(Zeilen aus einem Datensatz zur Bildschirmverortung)

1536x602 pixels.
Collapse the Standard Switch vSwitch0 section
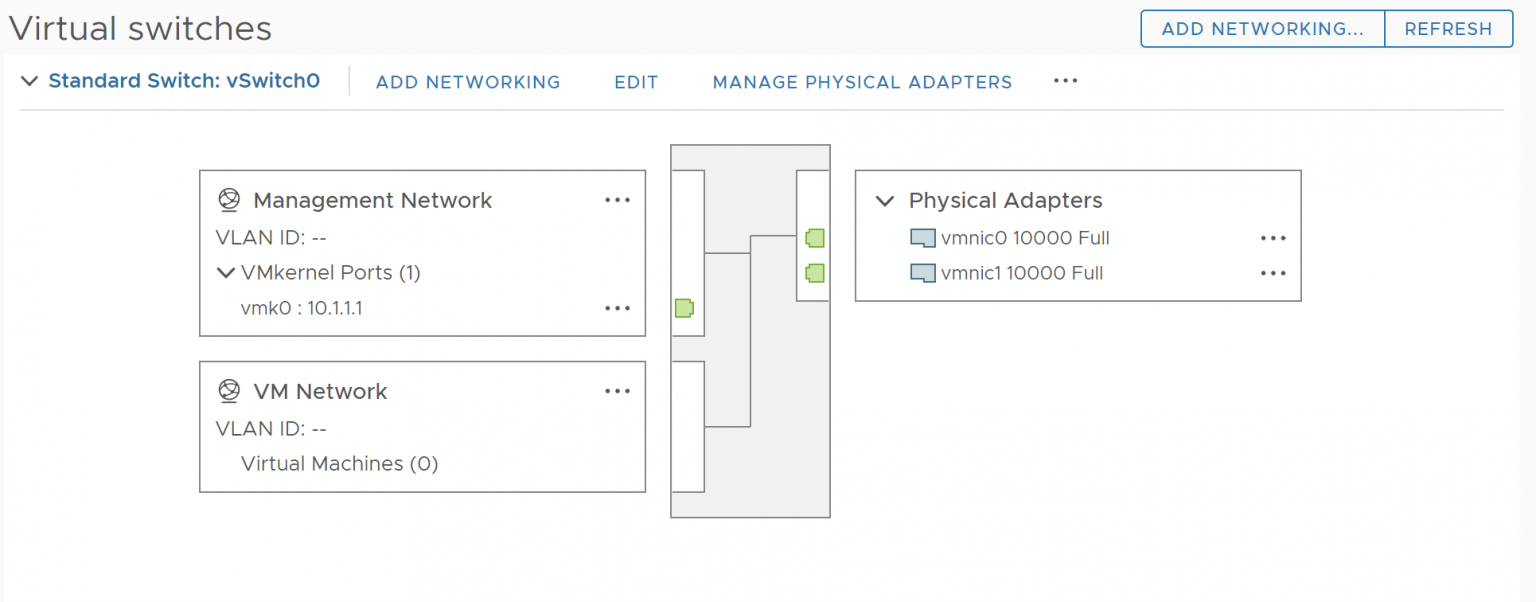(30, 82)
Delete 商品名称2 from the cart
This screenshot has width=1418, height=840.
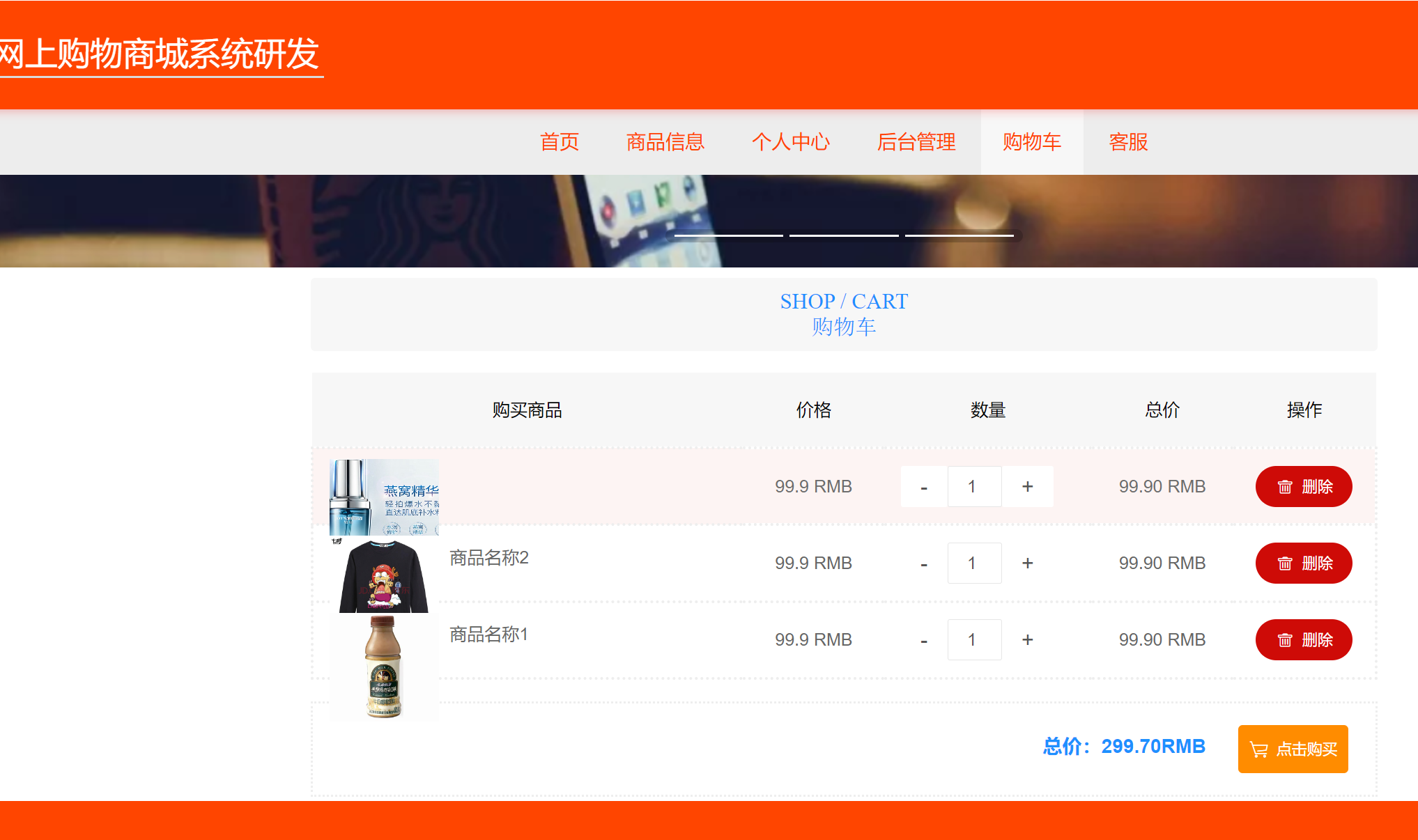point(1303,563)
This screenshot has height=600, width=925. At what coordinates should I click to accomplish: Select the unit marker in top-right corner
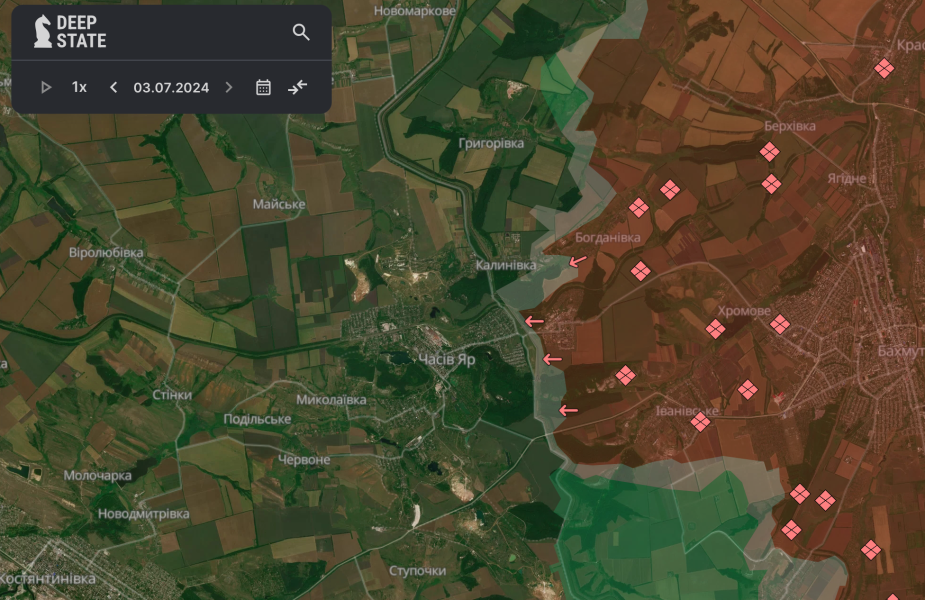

■ **ZIEL**: Filtere aus den Daten oben jede Zeile heraus, die die Zeichenfolge „width“ enthält, und gib sie unverändert wieder. Achte dabei auf Groß- und Kleinschreibung.

■ **ERWARTETE ANTWORT**:
This screenshot has width=1418, height=840.
This screenshot has height=600, width=925. At what coordinates should I click to accomplish: Select the unit marker in top-right corner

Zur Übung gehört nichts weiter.